▸ Problem to work on
Take each line below that has "agent" and copy it.

▸ Extracted records
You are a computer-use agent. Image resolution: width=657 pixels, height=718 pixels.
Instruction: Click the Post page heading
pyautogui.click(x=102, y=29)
* * *
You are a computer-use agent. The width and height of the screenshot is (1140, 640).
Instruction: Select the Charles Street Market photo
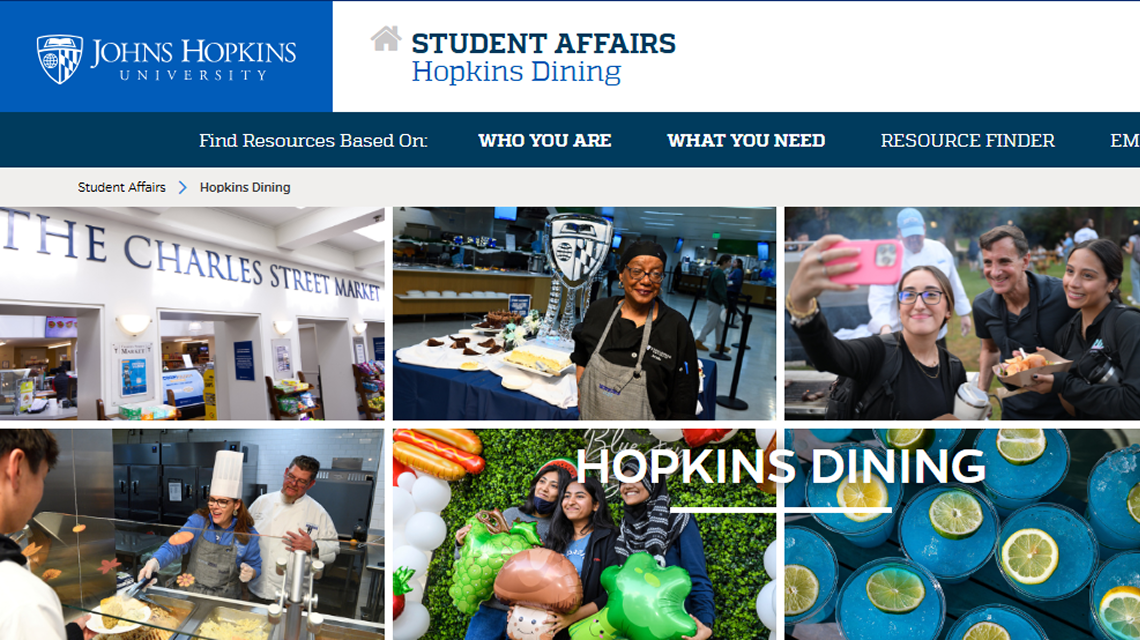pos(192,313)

▸ Solution to this exercise
You are a computer-use agent. Image resolution: width=657 pixels, height=718 pixels.
You are a computer-use agent. The width and height of the screenshot is (1140, 640).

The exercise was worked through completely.